Stated exercise
Repeat the stretch of the listing from the line containing "Given: Click the" through the line containing "The image size is (1406, 792).", reproducing those lines word for word.
** BEGIN Raw data **
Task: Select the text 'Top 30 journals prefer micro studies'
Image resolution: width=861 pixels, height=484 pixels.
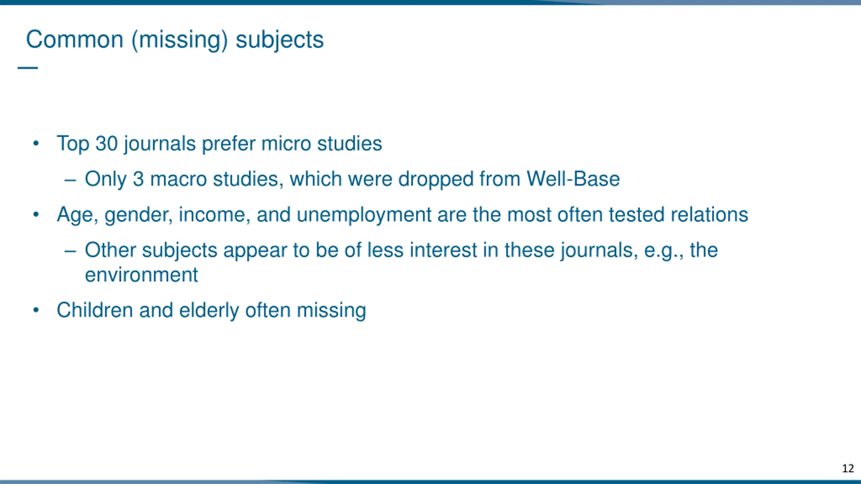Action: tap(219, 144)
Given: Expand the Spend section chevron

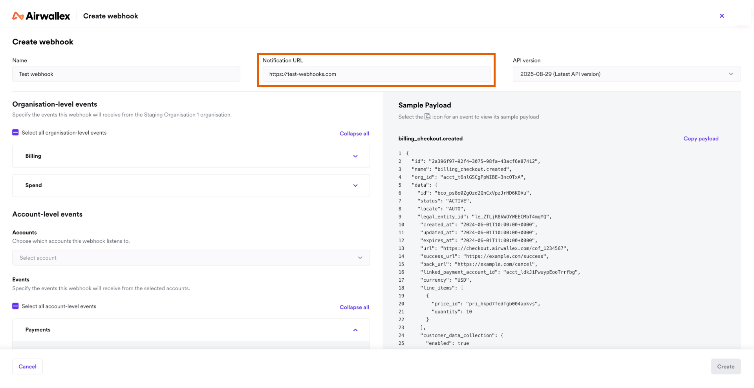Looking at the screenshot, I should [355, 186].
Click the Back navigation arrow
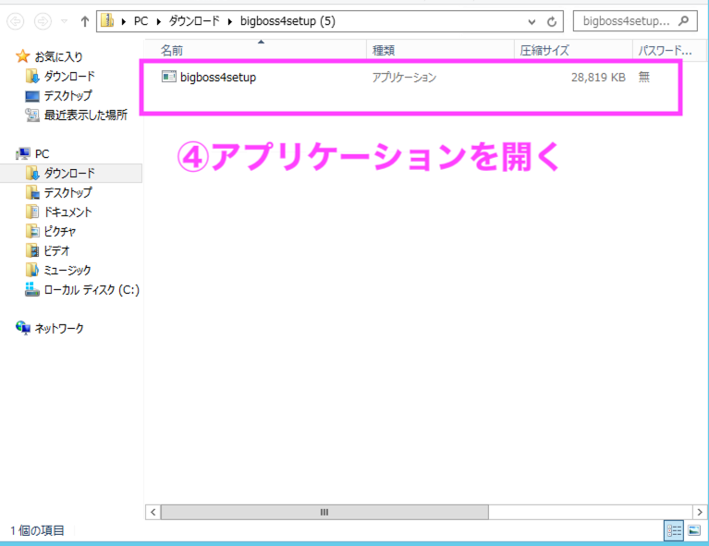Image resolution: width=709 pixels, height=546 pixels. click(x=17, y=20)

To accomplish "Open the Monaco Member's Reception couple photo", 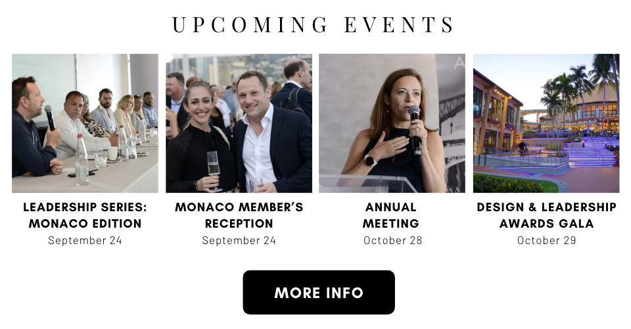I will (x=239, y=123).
** END Raw data **
** BEGIN Raw data **
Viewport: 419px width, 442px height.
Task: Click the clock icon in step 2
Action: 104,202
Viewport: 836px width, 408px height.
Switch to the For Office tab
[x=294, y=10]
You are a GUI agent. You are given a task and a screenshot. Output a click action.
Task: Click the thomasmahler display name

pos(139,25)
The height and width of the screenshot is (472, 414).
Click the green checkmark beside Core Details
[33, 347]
** END Raw data **
** BEGIN Raw data **
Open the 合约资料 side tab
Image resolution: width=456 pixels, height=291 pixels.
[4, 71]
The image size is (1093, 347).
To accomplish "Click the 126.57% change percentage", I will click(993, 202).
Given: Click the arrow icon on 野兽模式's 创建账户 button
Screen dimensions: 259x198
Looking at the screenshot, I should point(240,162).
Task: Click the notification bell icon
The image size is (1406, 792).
** END Raw data **
Exercise solution
Given: Click the arrow icon on 野兽模式's 创建账户 button
Screen dimensions: 259x198
Looking at the screenshot, I should point(240,162).
Task: Click the notification bell icon
The image size is (1406, 792).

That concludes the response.